Catching up the past few weeks on some much needed organization, and a little more focus on priorities at home. Most of those priorities involve looking very hard at our financial picture. Congress is doing the same thing, but I’m not sure their priorities are all financial. It’s politics after all, and the stimulus plan has now become a political spending platform. Lately it seems that Congress wants to spend billions on a host of programs that may or may not help over the short-term, or that we may not see for decades.

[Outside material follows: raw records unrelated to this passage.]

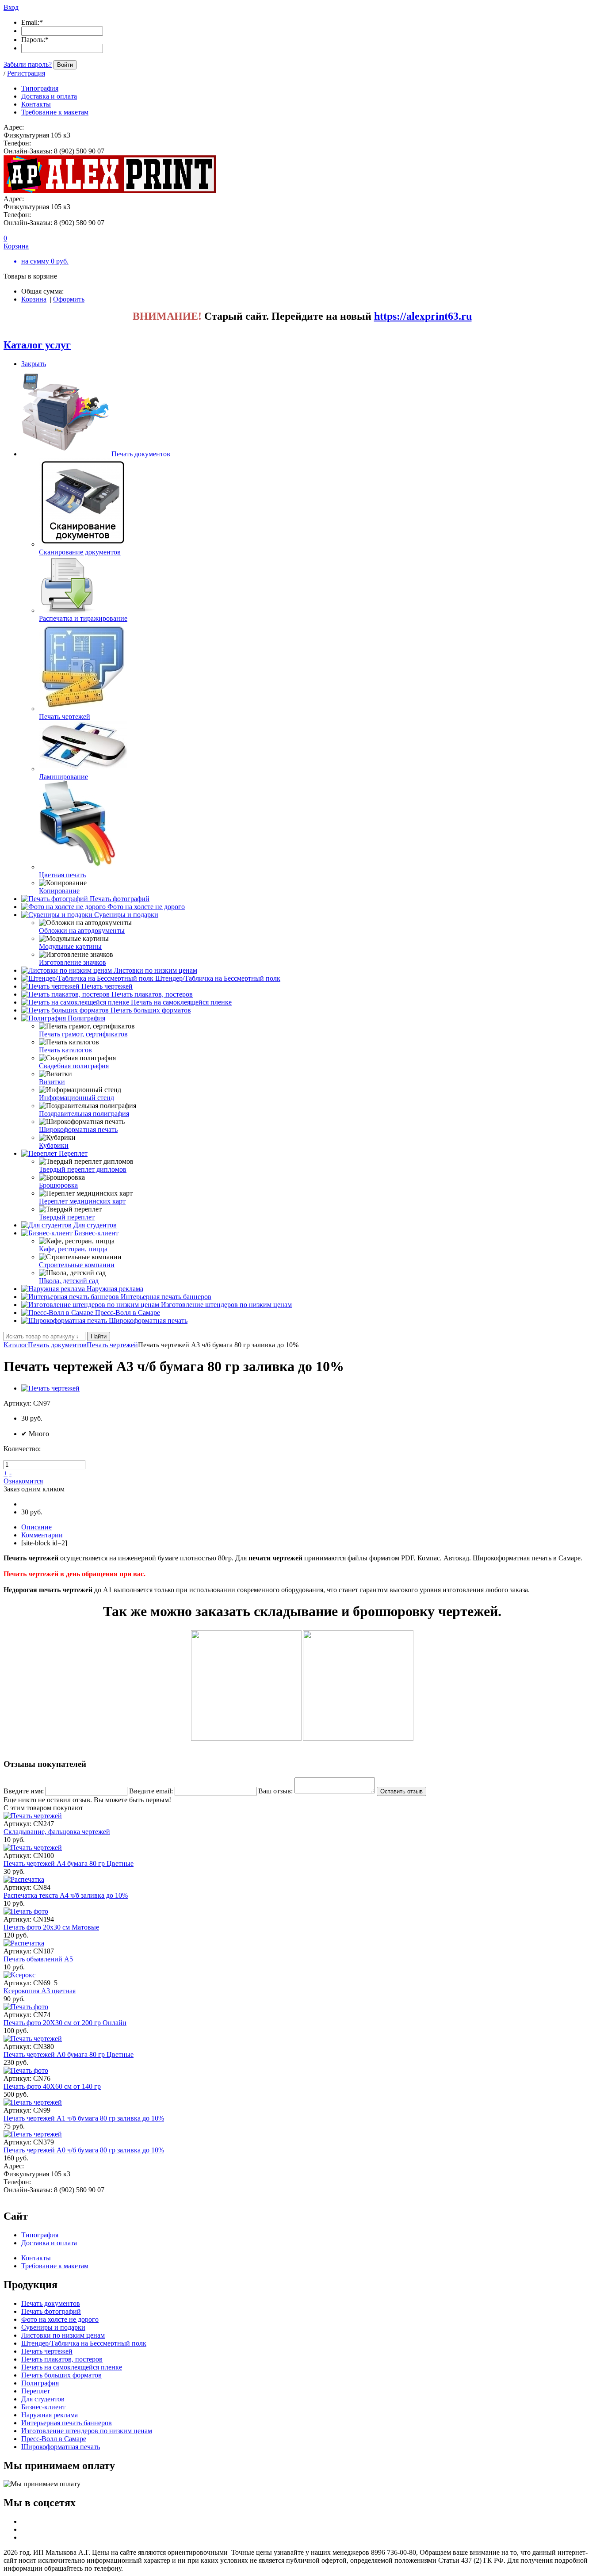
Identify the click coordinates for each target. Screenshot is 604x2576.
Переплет (73, 1153)
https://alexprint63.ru (423, 316)
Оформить (68, 299)
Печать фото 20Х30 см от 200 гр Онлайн (65, 2022)
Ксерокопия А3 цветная (40, 1991)
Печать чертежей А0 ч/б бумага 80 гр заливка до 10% (84, 2150)
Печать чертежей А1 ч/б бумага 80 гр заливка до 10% (84, 2118)
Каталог (16, 1345)
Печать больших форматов (151, 1010)
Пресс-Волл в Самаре (127, 1312)
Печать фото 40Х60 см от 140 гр (52, 2086)
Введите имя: (24, 1791)
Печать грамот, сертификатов (83, 1034)
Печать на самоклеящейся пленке (181, 1002)
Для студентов (95, 1225)
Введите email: (151, 1791)
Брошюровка (58, 1185)
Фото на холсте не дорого (146, 906)
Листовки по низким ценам (155, 970)
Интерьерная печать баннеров (166, 1296)
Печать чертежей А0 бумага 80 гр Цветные (69, 2054)
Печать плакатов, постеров (152, 994)
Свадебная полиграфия (74, 1066)
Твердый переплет (67, 1217)
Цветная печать (62, 875)
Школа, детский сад (69, 1280)
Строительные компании (77, 1265)
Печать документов (140, 454)
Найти (99, 1336)
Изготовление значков (72, 962)
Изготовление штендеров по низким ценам (226, 1304)
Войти (65, 64)
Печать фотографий (119, 898)
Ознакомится (23, 1481)
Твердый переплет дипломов (82, 1169)
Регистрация (26, 73)
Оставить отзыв (401, 1791)
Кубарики (54, 1145)
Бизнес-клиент (96, 1233)
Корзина (33, 299)
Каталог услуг (37, 345)
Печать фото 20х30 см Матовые (51, 1927)
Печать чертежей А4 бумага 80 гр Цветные (69, 1863)
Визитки (52, 1081)
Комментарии (42, 1535)
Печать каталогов (65, 1050)
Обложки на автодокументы (82, 930)
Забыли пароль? (28, 64)
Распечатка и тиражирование (83, 618)
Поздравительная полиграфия (84, 1113)
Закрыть (33, 363)
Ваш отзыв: (275, 1791)
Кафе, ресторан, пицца (73, 1249)
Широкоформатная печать (78, 1129)
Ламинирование (63, 776)
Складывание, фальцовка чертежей (57, 1831)
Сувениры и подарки (126, 914)
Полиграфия (86, 1018)
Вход (11, 7)
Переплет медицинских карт (82, 1201)
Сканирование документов (80, 552)
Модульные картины (70, 946)
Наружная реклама (115, 1288)
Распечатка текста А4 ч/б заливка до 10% (66, 1895)
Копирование (59, 890)
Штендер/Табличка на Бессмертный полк (217, 978)
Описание (36, 1527)
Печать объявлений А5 (38, 1959)
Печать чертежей (64, 716)
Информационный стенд (76, 1097)
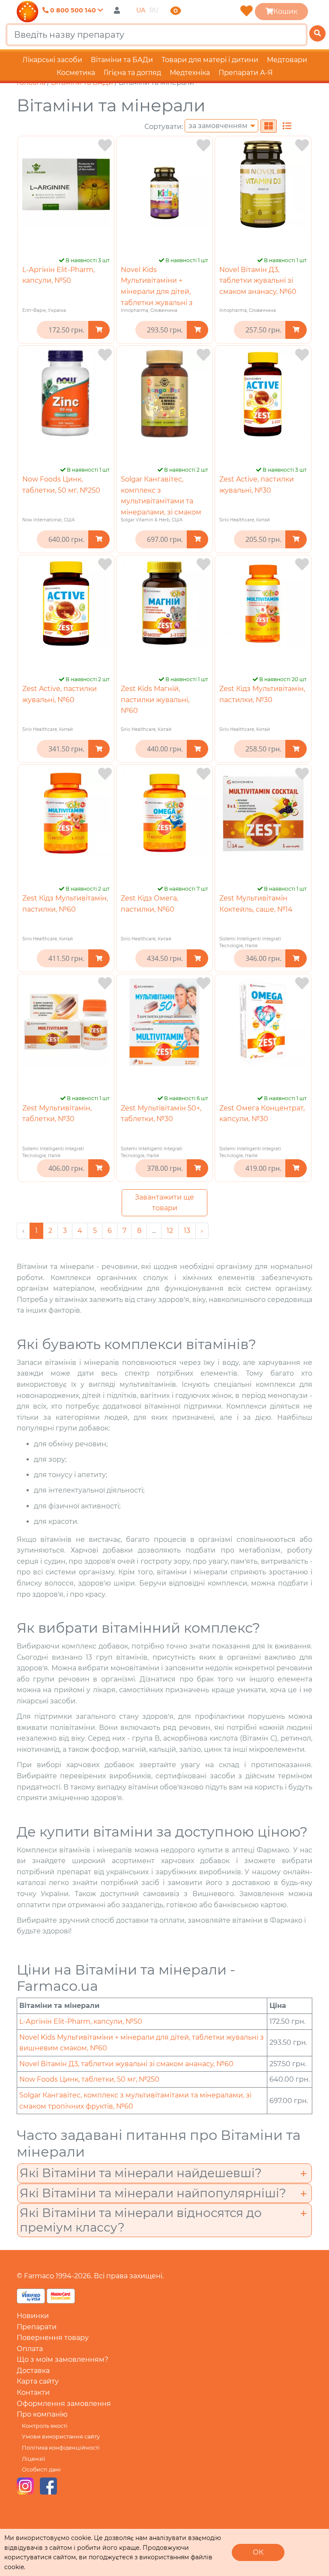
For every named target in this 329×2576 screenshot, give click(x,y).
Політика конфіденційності (61, 2447)
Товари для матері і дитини (210, 60)
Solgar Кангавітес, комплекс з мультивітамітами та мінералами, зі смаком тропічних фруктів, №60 (163, 501)
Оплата (30, 2349)
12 (170, 1231)
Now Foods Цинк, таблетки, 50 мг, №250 (89, 2079)
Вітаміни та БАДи (122, 60)
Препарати (37, 2327)
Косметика (76, 73)
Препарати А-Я (245, 73)
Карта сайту (38, 2381)
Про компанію (42, 2414)
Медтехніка (190, 73)
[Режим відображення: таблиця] (287, 126)
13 (187, 1231)
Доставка (33, 2371)
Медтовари (287, 60)
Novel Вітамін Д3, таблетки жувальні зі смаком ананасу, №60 (257, 281)
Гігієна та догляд (132, 73)
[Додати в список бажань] (105, 145)
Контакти (33, 2392)
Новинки (33, 2316)
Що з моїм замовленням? (62, 2359)
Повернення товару (53, 2338)
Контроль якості (45, 2426)
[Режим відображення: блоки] (268, 126)
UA (140, 10)
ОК (258, 2552)
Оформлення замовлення (64, 2403)
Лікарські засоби (52, 60)
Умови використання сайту (61, 2436)
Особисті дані (41, 2469)
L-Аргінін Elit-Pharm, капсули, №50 (80, 2021)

Economists know that Components of the Stimulus will Vary in Speed and Efficiency.
“Devising any economic stimulus plan is tricky: initiatives that can be carried out relatively fast, like tax cuts, tend to provide less bang for the buck in terms of generating jobs and economic growth, while initiatives likely to spur more robust activity, like public works projects, can take so long to get under way that they arrive too late.”
But the country is trying to claw it’s way out of this recession, and today’s news reflects the magnitude of the challenge with the largest drop in GDP since 1982. Now the debate is whether we’ve seen the worst, or that this drop in GDP is just a preview of worse economic conditions to come. Consumers have really tightened their belts:
“Hit by tight credit and soaring job losses, Americans slammed the brakes on spending in the quarter.”

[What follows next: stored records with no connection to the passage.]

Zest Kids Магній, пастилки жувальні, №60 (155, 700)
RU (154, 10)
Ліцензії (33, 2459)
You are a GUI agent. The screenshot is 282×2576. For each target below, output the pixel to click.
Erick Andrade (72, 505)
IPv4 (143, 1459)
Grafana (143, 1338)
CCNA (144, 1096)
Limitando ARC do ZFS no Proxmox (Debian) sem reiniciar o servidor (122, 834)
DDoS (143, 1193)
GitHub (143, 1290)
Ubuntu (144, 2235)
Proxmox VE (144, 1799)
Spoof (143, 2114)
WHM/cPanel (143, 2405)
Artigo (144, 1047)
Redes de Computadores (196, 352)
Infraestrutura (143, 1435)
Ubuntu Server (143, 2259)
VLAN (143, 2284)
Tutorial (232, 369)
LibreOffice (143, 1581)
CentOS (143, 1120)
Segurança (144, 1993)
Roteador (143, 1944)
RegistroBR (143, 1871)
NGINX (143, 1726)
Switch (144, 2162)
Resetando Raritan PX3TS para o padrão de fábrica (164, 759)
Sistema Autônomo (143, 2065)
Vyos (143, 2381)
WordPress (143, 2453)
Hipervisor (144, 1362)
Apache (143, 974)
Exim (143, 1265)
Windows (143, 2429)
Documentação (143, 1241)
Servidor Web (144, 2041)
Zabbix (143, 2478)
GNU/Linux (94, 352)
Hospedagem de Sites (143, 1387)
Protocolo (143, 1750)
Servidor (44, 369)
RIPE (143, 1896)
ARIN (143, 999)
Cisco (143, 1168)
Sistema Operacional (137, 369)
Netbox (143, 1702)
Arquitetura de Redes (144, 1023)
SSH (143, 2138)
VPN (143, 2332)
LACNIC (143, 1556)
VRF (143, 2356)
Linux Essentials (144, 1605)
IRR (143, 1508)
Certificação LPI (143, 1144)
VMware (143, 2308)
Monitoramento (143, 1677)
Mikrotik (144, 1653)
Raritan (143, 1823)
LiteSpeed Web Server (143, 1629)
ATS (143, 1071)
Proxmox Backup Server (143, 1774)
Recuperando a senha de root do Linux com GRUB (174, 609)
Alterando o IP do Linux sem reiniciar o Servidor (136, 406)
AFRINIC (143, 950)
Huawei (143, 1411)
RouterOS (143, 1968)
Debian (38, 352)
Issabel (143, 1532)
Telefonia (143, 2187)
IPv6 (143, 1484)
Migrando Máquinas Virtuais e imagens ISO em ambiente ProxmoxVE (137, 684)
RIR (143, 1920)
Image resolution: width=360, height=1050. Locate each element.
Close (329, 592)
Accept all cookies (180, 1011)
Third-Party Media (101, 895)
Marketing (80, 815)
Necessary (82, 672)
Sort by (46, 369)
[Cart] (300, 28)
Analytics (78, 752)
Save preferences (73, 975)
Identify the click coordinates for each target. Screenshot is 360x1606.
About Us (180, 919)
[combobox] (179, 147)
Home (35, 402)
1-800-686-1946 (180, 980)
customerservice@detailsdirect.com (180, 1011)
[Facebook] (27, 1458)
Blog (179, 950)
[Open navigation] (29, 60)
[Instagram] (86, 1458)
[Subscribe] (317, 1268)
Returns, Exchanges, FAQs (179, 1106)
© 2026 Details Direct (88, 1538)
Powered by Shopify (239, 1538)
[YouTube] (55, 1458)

“Consumer spending fell at a 3.5% annual rate, which was the seventh biggest drop on record. Spending on big-ticket durable goods plunged at a 22% pace, the largest decline since 1987. Consumer spending accounts for more than two-thirds of overall economic activity.”
“But it wasn’t just consumers pulling back. Fixed investment in equipment and software, taken as an indication of business spending, plunged at an annual 28% rate. That’s the biggest drop in 50 years.”
So this certainly gives momentum to the stimulus package. Honestly, most Americans just want the government to do whatever is necessary to get our economic engine restarted. Exactly how you define the “whatever” is the problem. Increase spending? Cut taxes? It’s the age old debate, and even Rush Limbaugh opines in the Wall Street Journal that there could be compromise… we could do a little of both.
“There’s a serious debate in this country as to how best to end the recession. The average recession will last five to 11 months; the average recovery will last six years. Recessions will end on their own if they’re left alone. What can make the recession worse is the wrong kind of government intervention.”
“Keynesian economists believe government spending on “shovel-ready” infrastructure projects — schools, roads, bridges — is the best way to stimulate our staggering economy. Supply-side economists make an equally persuasive case that tax cuts are the surest and quickest way to create permanent jobs and cause an economy to rebound. That happened under JFK, Ronald Reagan and George W. Bush. We know that when tax rates are cut in a recession, it brings an economy back.”
“Recent polling indicates that the American people are in favor of both approaches.”
“Notwithstanding the media blitz in support of the Obama stimulus plan, most Americans, according to a new Rasmussen poll, are skeptical. Rasmussen finds that 59% fear that Congress and the president will increase government spending too much. Only 17% worry they will cut taxes too much. Since the American people are not certain that the Obama stimulus plan is the way to go, it seems to me there’s an opportunity for genuine compromise. At the same time, we can garner evidence on how to deal with future recessions, so every occurrence will no longer become a matter of partisan debate.”
I believe we need to do whatever fosters business and job growth- expanding economic activity- and both spending and tax cuts can achieve those goals if used effectively. What effectively means is the real question. Between job insecurity and the challenges of winter, energy costs and taxes- consumers have got enough to deal with over the next few months. Let’s hope our elected leaders get it mostly right.